Woodfall Films, The Entertainer.

Steven Hess
4 min readAug 18, 2018

As part of our re-discovery of Woodfall Films I’ve been working with the amazing film critic and writer Neil Young to tell the Woodfall story. We’ve sought to capture the history, the story of the founders and write an original review of each of the company’s 21 films. Over the course of two years we’ve drafted, edited and published. This is the story of The Entertainer.

“Look at my eyes. I’m dead behind these eyes. I’m dead, just like the whole, inert, shoddy lot out there. It doesn’t matter because I don’t feel a thing, and neither do they. We’re just as dead as each other.”

Archie Rice (Laurence Olivier)

Having adapted John Osborne’s first play Look Back In Anger as their debut film, Woodfall took the logical step of the writer’s follow-up The Entertainer — the story of a washed-up music-hall veteran — as their second. The results provided Sir Laurence Olivier with one of his most memorable roles — and a sixth Best Actor nomination — as well as giving future Woodfall legend Albert Finney his first big-screen appearance at the age of 23.

The film itself pivots on the painful passing of old generations as new ones enegretically arise, set against the tumultuous backdrop of the epoch-defining Suez crisis in the autumn of 1956. Because while The Entertainer takes place in an unspecified English coastal town — and was mainly shot on real locations and with natural light wherever possible — in the fading Lancashire resort of Morecambe, the real action is unfolding some 2,370 miles away in Egypt.

The nationalisation of the Suez Canal by Egypt under Colonel Nasser sparked a brief, bloody war as the country was invaded by Israel, France and the United Kingdom. In Osborne ́s play and screenplay (the latter co-written with Nigel Kneale), the British armed forces on the ground include Mick Rice (Finney), son of the film’s title character Archie (Olivier).

Events in Suez dominate newspaper headlines back home and are followed avidly, even by those who don ́t have relatives involved. The consequences of the United Kingdom ́s climbdown, starting with the resignation of Prime Minister Anthony Eden, would reverberate for decades to come.

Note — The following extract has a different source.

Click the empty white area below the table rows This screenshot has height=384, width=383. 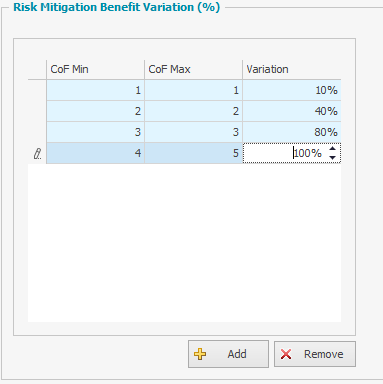184,243
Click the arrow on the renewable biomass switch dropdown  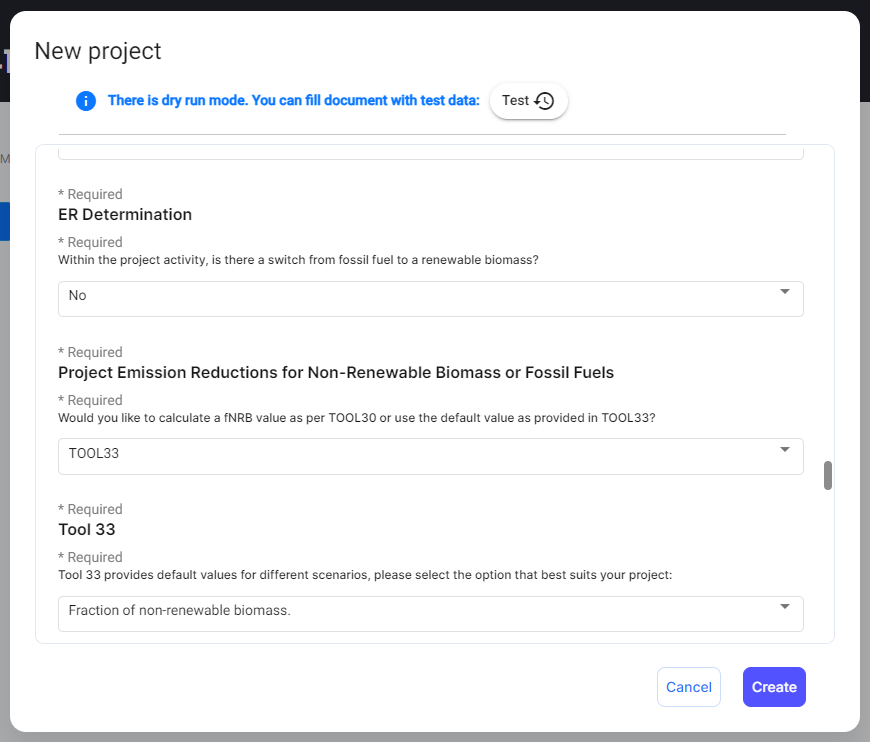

Indeed, many observers reckon that the national psyche has still not come to terms with the abrupt curtain-fall of its days as a confident global superpower.

The sunset of Empire is thus the backdrop for Osborne’s keenly observed study of a single showbusiness family — its pawky patriarch the much-loved Edwardian star Billy Rice (Roger Livesey), whose ill-advised comeback provides the final act with genuine moments of pathos and tragedy.

By this stage Billy can see no other way of helping out his financially beleaguered son, a delusional bankrupt clinging to his pastimes of skirt-chasing and draught Bass beer (the ale received so much exposure in the script that its brewers were reportedly asked if they would like to come on board as a sponsor.)

Archie a complex, demanding part, which involves navigating quickly between very different emotional registers as he shifts instinctively between various forms of artifice, not to mention several extended song-and-dance routines. Rice was specifically created for Olivier, who was so impressed by Look Back In Anger that he asked Osborne to come up with an angry middle-aged man as protagonist. Osborne nervously sent
the first act to Olivier, who knew a winner when he saw one — even i fit wore all the lineaments of a loser. “I could be run over and killed at the beginning of Act II for all I cared,” he remarked.

The film uncompromisingly captures a truly iconic performance (“the way he allows his sleazy façade to slip by a twist of the mouth, a throwaway line, or a look in the eyes is quite brilliant, “ raved Variety). But, unlike Archie ́s magnificently tawdry act, this is no one-man show by any means. It is instead a genuine ensemble, the first of several such achievements in the career of director Richardson.

Lancashire-born Brenda De Banzie (who six years earlier had more than held her own opposite Charles Laughton in Hobson ́s Choice) matches Olivier every step of the way as his pathetically long-suffering wife Phoebe, a part at one point slated for Olivier ́s then-wife Vivien Leigh. Leigh ́s loss was cinema ́s gain. “Her drunk scene,” wrote acerbic American critic Stanley Kauffmann in The New Republic, “is one to which all Studio [method] actors should be taken and held fast by the nape of the neck until they have seen it a dozen times.”